Bei Susanne Oswald speist sich der Zauber allein aus der Vergrößerung: Ausgangspunkt war ein 120 mal 160 Zentimeter großes Bild eines Hafens, sechs Ausschnitte daraus hat die Künstlerin herausgezoomt und in luftige, kleinformatige Malerein übersetzt. Alexander Walter kommt im Gegensatz dazu mit nur einem einzigen Gemälde aus: Er hat sich selbst "reproduziert", in einem düster-bunten, bis auf die Ebene der Organe und des "Körpergefühls" reichenden Porträt.

KVE Mitgliederausstellung

Susanne Oswald steuert gemalte Miniaturen bei.

(Foto: Peter Hinz-Rosin)

Mit einer spannenden, eher grafischen Installation hat Margot Haringer das Thema aufgegriffen. Sie widmet sich dem Kreis, "einer Entwicklung ohne Ende", und zwar einmal auf Papier und einmal in Form von Holzstückchen, die an große Dominosteine erinnern - denn Haringer hat sie schwarz angemalt. Die Punkte allerdings fehlen, dafür ist in jedes Plättchen ein Halbrund eingeritzt, zusammen ergeben die Kurven offenbar einen großen Kreis. An der Wand hängt ein Druck, der die Hölzer in chaotischer Anordnung zeigt. Sein Debüt in Stein zeigt Robert Gockner, er hat seine Holzskulptur "Gollum" in neuem Material nachgebildet, ein großer, freundlich-fantasievoller Kollege.

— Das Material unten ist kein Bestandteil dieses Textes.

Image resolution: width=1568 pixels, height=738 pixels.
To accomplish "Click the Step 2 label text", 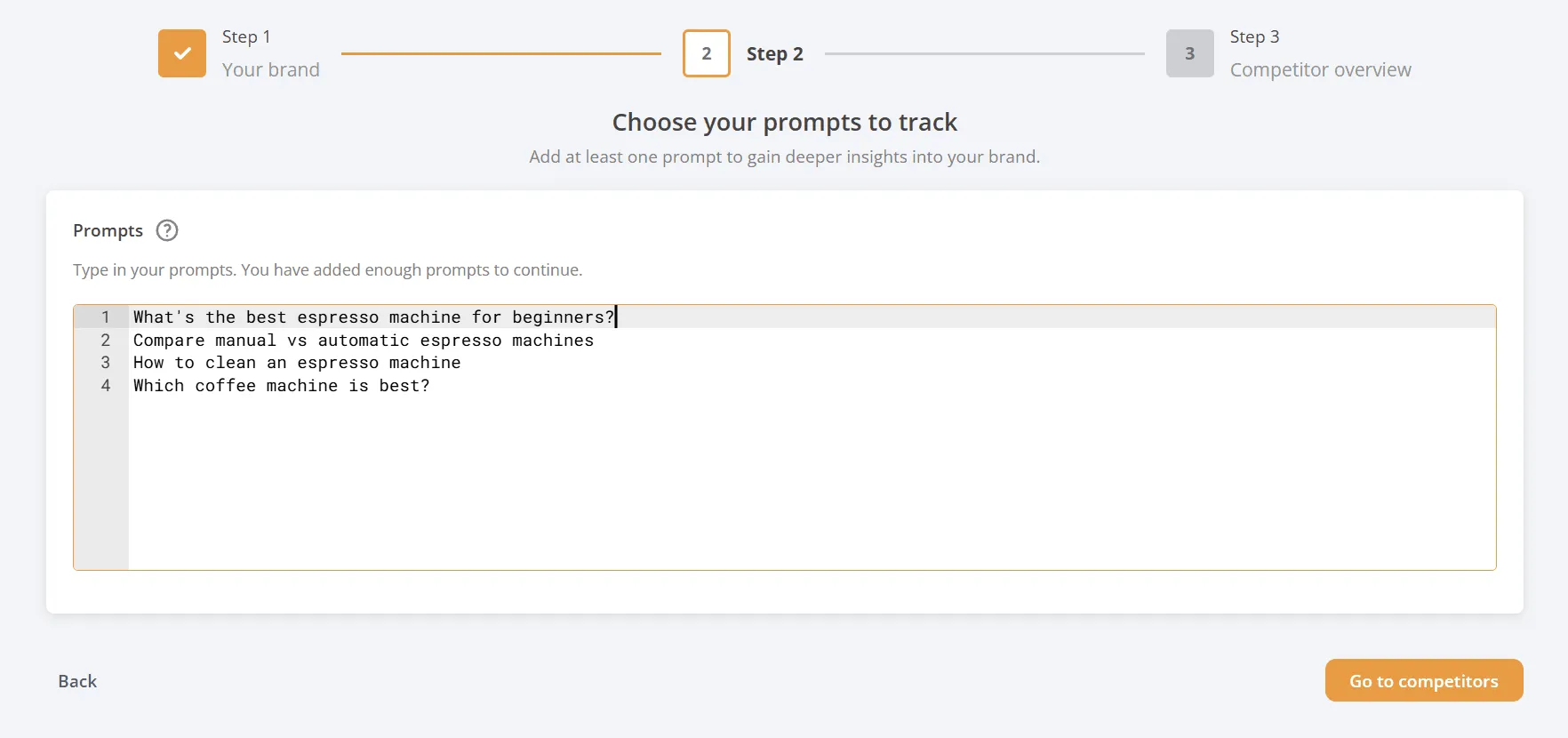I will coord(774,53).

Richtig spektakulär auch die "Goldene Pagode" von Arnd Christian Müller, eine filigrane Installation aus Kleiderbügeln, sorgsam austariert aneinander aufgehängt. Darunter, auf dem Boden, ein Spiegel, der die optische Wirkung noch einmal mindestens verdoppelt. Hinzu kommt eine stilisierte technische Zeichnung der Installation, ebenfalls von großem ästhetischen Reiz. Dass der Titel an den asiatischen Kulturkreis erinnert (Pagoden sind turmartige Gebäude mit vielen Gesimsen oder Dachvorsprüngen), kommt nicht von ungefähr: Wie Ott berichtet, lebt Müller seit langem in China. Die Mitgliederausstellung in Ebersberg, die lässt er sich jedoch nicht entgehen.

Mitgliederausstellung des Kunstvereins Ebersberg, Alte Brennerei im Klosterbauhof, Öffnungszeiten: freitags 18 bis 20 Uhr, samstags und sonntags 14 bis 18 Uhr. Am 29. November, 19 Uhr: Eröffnung; 30. November, 20 Uhr: Konzert der Liedermacherin Claudia Binder; 6. Dezember, 20 Uhr: Singer/Songwriter-Abend; 18. Dezember, 20 Uhr: Konzert Jeremiah "Life & Death Songs"; 22. Dezember, Finissage mit Verleihung des Publikumspreises.